Storia del Cristianesimo: Acta Martyrum Scillitanorum

Gli Acta Martyrum Scillitanorum costituiscono il più antico documento cristiano scritto in lingua latina. Provengono dall’Africa e presentano l’interrogatorio ed il supplizio di un gruppo di cristiani a Cartagine.

“Sotto il consolato di Presente e di Claudio, il 17 luglio in Cartagine, entrarono nell’aula del tribunale segreto…”. Erano dodici, sette uomini e cinque donne, e provenivano dalla città di Sicili, in Numidia. Si chiamavano Sperato, Nartzalo e Cittino, Donata, Seconda, Vestia, Veturio, Felice, Aquilino, Letanzio, Gennara e Generosa. Andarono in contro alla decapitazione per la loro fede. Furono uccisi il 17 luglio del 180. Fu inutile difendersi dicendo che avevano vissuto una vita tranquilla e morale, pagando i loro debiti e non facendo torto ai loro vicini. Bastò rifiutare di giurare per il nome dell’imperatore.

L’interrogatorio fu condotto dal proconsole Publio Vesellio Saturnino, che Tertulliano dichiara essere stato il primo persecutore dei cristiani in Africa. Le accuse che gravavano sui dodici erano i tipici capi d’imputazione di tutti i processi contro i cristiani, cioè l’empietà, ovvero il rifiuto di riconoscere e praticare la religione ufficiale di stato, e la lesa maestà, cioè il rifiuto di riconoscere la natura divina dell’imperatore, ricusando di tributare sacrifici al suo genius.

“Il proconsole Saturnino disse: Potete guadagnarvi l’indulgenza del nostro signore imperatore se tornate sulla retta via“. Sperato però rifiutò: “Non abbiamo mai fatto del male, non ci siamo mai prestati a nessuna iniquità; non abbiamo mai maledetto, ma maltrattati abbiamo resto grazie: perciò siamo ossequienti al nostro imperatore”. Saturnino allora replicò: “Anche noi siamo religiosi e semplice è la nostra religione, giuriamo per il Genio del nostro imperatore e facciamo sacrifici per la sua salvezza: cose che dovete anche voi fare”. Sperato però provò a spiegarsi: “Se mi darai ascolto pacatamente, ti dirò il misero della semplicità”. Il proconsole non volle prestargli orecchio: “A te che cominci col dir male dei nostri riti non darò alcun ascolto, piuttosto giura per il Genio del nostro signore imperatore”. Sperato rifiutò ancora: “Non conosco l’autorità di questo mondo, piuttosto svervo quel Dio che nessuno degli uomini ha visto nè può con questi occhi vedere. Non ho commesso furto, ma se avrò comperato qualche cosa, ne pago l’imposta perchè conosco il mio Signore, re dei re e imperatore di tutte le genti”.

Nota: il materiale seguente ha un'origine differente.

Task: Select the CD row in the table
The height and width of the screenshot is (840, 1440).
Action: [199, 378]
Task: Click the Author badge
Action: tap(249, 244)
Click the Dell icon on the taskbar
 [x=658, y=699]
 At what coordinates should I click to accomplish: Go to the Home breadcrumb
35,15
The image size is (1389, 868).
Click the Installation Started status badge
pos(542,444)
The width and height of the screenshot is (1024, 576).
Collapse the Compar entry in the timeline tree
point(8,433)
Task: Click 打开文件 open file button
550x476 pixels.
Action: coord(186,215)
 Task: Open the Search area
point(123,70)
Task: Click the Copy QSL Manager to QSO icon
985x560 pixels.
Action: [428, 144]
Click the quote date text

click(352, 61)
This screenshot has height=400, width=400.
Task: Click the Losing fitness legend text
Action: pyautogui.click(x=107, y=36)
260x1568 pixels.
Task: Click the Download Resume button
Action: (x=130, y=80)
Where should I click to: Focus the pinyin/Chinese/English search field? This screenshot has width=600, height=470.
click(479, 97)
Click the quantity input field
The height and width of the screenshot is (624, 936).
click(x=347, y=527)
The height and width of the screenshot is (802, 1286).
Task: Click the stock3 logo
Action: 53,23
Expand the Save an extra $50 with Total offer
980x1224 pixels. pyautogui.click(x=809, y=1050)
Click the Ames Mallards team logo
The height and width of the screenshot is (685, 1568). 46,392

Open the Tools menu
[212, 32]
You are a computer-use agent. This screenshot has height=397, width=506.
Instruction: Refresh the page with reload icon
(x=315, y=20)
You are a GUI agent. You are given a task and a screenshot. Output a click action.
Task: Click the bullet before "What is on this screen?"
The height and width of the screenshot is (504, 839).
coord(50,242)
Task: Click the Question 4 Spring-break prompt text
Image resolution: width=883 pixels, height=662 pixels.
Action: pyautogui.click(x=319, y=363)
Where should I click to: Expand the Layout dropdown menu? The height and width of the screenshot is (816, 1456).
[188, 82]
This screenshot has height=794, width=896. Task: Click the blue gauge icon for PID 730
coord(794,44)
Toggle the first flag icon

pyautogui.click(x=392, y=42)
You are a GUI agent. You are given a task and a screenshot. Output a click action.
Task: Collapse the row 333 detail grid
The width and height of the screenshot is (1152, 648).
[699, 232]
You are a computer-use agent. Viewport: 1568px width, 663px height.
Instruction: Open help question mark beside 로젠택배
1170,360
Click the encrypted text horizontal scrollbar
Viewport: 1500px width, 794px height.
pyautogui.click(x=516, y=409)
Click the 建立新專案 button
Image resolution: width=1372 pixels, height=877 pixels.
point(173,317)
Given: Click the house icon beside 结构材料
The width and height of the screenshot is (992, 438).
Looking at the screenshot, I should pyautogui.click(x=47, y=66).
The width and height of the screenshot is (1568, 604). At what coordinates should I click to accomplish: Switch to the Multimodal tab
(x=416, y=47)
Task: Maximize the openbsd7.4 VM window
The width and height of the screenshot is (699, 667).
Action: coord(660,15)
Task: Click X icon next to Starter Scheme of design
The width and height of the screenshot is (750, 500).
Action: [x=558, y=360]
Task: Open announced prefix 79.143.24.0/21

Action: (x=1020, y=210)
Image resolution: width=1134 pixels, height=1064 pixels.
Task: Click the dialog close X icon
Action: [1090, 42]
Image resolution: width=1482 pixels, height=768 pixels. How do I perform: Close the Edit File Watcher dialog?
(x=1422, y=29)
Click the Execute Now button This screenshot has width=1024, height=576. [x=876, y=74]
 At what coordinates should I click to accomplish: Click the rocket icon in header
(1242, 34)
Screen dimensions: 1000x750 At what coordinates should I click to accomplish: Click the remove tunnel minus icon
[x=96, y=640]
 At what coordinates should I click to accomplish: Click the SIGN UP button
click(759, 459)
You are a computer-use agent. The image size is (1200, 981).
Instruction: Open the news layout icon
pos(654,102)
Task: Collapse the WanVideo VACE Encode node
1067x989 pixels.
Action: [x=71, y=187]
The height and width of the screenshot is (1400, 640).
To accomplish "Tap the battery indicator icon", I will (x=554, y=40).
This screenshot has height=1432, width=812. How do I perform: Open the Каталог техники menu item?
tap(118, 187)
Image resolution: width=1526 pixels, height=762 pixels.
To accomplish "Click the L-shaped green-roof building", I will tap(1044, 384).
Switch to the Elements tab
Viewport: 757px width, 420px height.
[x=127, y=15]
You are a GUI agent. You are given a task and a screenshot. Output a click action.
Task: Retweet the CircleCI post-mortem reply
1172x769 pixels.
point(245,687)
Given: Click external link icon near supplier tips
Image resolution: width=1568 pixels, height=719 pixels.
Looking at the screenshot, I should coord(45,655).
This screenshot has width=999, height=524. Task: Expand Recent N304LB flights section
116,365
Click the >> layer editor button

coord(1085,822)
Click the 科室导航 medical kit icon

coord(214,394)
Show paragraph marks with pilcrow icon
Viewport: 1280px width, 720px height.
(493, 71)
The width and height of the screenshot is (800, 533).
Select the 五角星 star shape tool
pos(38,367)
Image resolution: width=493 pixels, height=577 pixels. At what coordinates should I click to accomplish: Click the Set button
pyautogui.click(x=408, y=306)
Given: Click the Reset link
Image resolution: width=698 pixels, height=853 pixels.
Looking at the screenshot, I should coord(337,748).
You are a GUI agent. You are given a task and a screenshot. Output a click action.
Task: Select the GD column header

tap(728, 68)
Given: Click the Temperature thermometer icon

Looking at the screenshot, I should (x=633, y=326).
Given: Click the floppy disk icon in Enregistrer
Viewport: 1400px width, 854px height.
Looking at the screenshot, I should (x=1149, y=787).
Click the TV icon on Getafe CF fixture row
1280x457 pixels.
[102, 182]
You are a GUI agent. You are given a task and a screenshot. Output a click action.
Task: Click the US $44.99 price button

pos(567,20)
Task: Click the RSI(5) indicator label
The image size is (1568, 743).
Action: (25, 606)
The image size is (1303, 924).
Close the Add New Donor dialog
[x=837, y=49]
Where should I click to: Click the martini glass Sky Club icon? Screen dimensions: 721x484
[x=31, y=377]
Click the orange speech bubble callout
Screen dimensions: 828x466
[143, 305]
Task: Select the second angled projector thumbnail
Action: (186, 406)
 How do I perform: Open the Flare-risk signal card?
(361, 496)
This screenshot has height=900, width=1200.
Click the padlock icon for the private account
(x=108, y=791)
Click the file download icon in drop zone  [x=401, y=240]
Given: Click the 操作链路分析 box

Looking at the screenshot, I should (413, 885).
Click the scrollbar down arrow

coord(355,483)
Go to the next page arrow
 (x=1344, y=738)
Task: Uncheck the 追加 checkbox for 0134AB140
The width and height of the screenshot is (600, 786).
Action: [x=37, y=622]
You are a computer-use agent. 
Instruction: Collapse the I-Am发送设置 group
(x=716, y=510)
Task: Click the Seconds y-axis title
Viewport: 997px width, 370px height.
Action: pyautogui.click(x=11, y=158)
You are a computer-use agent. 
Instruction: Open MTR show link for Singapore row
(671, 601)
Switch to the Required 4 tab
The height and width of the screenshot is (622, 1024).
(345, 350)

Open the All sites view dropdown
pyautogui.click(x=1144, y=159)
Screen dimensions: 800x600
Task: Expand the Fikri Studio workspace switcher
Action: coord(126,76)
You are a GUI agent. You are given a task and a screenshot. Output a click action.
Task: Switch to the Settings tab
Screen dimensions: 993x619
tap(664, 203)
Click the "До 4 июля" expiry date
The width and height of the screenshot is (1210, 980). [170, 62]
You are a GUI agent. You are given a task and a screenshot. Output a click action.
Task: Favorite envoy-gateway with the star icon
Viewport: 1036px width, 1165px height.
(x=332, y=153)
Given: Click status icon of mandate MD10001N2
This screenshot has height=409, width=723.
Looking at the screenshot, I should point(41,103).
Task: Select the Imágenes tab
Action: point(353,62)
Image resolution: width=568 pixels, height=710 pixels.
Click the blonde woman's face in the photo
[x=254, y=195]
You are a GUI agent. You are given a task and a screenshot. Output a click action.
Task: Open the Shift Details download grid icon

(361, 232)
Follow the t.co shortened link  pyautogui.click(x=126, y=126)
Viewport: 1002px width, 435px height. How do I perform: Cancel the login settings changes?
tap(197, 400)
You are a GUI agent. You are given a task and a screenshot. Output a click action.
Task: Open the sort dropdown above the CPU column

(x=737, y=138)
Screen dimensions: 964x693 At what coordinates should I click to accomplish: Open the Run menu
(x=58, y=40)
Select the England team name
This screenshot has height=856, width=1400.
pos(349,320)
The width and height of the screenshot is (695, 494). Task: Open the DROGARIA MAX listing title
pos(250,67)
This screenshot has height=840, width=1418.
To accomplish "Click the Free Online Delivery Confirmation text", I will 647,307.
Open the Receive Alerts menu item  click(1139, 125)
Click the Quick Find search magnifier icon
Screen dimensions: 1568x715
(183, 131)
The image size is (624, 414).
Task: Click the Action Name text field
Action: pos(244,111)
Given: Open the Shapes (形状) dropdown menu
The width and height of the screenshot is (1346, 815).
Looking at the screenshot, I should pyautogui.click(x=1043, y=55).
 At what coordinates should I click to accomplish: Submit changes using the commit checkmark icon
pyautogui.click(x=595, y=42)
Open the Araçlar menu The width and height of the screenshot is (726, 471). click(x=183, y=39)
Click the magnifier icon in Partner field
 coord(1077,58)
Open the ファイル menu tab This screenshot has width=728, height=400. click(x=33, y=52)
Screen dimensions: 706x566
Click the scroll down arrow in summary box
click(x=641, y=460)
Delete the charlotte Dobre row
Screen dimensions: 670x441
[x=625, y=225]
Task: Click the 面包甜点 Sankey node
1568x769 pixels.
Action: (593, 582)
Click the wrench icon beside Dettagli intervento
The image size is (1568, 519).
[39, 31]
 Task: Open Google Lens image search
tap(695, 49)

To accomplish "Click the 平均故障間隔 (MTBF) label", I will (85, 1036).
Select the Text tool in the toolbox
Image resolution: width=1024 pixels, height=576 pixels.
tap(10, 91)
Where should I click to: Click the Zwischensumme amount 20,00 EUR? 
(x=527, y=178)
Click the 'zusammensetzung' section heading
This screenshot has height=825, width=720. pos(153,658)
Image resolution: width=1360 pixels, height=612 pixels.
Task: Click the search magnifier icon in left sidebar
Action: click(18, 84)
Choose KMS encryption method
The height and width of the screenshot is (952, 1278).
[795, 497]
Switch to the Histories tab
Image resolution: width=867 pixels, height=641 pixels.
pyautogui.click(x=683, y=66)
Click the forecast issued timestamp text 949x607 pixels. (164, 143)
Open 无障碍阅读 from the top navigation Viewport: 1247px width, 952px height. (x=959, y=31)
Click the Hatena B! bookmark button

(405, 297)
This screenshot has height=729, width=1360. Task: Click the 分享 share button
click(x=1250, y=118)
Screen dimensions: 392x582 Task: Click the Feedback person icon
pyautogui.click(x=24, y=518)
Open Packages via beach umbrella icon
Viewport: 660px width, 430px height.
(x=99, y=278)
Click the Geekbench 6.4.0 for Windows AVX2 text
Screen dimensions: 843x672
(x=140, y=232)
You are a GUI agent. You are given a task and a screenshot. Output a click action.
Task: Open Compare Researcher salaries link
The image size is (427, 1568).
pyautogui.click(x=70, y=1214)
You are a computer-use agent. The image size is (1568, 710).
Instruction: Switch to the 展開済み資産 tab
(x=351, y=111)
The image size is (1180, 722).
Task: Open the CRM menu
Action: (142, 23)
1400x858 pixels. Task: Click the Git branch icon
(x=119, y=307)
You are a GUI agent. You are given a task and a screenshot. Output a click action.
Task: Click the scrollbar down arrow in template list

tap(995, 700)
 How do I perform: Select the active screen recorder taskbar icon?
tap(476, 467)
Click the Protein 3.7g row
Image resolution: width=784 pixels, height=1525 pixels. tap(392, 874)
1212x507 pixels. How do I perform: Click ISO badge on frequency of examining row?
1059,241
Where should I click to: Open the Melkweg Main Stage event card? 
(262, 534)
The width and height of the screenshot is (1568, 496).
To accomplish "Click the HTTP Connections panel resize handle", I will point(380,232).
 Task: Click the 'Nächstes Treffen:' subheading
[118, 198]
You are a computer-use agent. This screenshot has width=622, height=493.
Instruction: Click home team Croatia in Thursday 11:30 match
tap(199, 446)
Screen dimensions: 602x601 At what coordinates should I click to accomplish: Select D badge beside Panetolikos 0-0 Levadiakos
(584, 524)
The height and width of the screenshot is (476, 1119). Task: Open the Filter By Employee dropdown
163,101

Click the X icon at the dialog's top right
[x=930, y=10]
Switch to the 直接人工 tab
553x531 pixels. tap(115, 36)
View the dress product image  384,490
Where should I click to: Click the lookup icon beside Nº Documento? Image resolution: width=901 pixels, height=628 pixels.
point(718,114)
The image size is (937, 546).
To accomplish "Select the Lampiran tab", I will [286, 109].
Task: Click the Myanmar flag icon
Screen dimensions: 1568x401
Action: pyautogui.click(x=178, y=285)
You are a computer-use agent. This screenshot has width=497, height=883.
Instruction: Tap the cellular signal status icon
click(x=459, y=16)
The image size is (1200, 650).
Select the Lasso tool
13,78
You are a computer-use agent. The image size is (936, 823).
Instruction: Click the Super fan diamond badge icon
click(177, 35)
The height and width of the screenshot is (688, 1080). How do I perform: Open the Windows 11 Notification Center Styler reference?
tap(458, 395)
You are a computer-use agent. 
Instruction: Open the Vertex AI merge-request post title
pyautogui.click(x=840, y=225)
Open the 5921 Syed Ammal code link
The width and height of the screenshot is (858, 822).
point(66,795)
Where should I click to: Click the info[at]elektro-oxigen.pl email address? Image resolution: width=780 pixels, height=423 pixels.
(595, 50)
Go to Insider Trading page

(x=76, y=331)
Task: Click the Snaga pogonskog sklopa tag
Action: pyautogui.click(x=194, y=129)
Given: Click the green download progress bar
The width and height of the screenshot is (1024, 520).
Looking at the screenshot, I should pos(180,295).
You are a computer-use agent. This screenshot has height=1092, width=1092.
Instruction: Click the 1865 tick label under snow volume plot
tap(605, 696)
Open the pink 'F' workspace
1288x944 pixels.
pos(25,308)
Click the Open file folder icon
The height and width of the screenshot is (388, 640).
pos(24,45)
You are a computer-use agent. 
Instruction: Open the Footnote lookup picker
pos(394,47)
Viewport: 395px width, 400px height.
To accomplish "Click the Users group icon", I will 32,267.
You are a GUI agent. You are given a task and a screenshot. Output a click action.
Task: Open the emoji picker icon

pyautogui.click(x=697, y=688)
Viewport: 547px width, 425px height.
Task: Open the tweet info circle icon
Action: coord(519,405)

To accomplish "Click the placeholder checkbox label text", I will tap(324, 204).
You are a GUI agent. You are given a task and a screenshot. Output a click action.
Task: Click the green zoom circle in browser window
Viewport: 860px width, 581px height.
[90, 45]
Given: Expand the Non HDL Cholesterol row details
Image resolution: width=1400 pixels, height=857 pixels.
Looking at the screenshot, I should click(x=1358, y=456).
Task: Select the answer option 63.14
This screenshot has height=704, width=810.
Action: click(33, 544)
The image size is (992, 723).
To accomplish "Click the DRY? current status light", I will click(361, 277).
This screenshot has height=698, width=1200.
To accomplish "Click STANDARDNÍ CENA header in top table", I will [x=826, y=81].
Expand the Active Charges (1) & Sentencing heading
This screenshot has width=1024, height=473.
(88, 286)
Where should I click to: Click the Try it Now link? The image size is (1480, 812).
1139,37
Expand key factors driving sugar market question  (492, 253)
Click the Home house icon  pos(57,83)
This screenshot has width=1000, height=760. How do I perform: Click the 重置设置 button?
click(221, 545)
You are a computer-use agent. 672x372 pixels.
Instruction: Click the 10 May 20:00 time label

Il magistrato dunque consigliò più volte ai cristiani di cambiare idea e fede, di non persistere in quella loro scelta e di giurare per il genio dell’imperatore, ma fu inutile. Anche Cittino e Vestia si professarono cristiani. Nelle loro borse furono trovati “libri e lettere di Paolo, un uomo giusto” e rifiutarono la concessione di trenta giorni per riconsiderare la loro decisione. “Onore a Cesare in quanto Cesare, ma timore invece solo a Dio”, disse Donata. Gli altri la seguirono.

Constato il rifiuto di abiurare, infine il proconsole Saturnino pronunciò la sentenza leggendola sulla tavoletta: “Sperato, Nartzalo, Cittino, Donata, Vestia, Secunda e gli altri che hanno apertamente confessato di vivere da cristiani, perchè nonostante sia stata loro offerta facoltà di ritornare al costume romano l’hanno ostinatamente ricusato, ordiniamo che siano decapitati”.

Gli Acta ci informano dell’atteggiamento fermo tenuto allora dai condannati che andavano in contro al martirio. Sperato disse “Ringraziamo Dio”, Narzalo “Oggi siam testimoni della fede nei cieli e ringraziamo Dio”. Tutti in coro lodarono Cristo e subito dopo furono decapitati. Furono gli ultimi martiri delle persecuzioni di Marco Aurelio che morì il 17 marzo di quell’anno.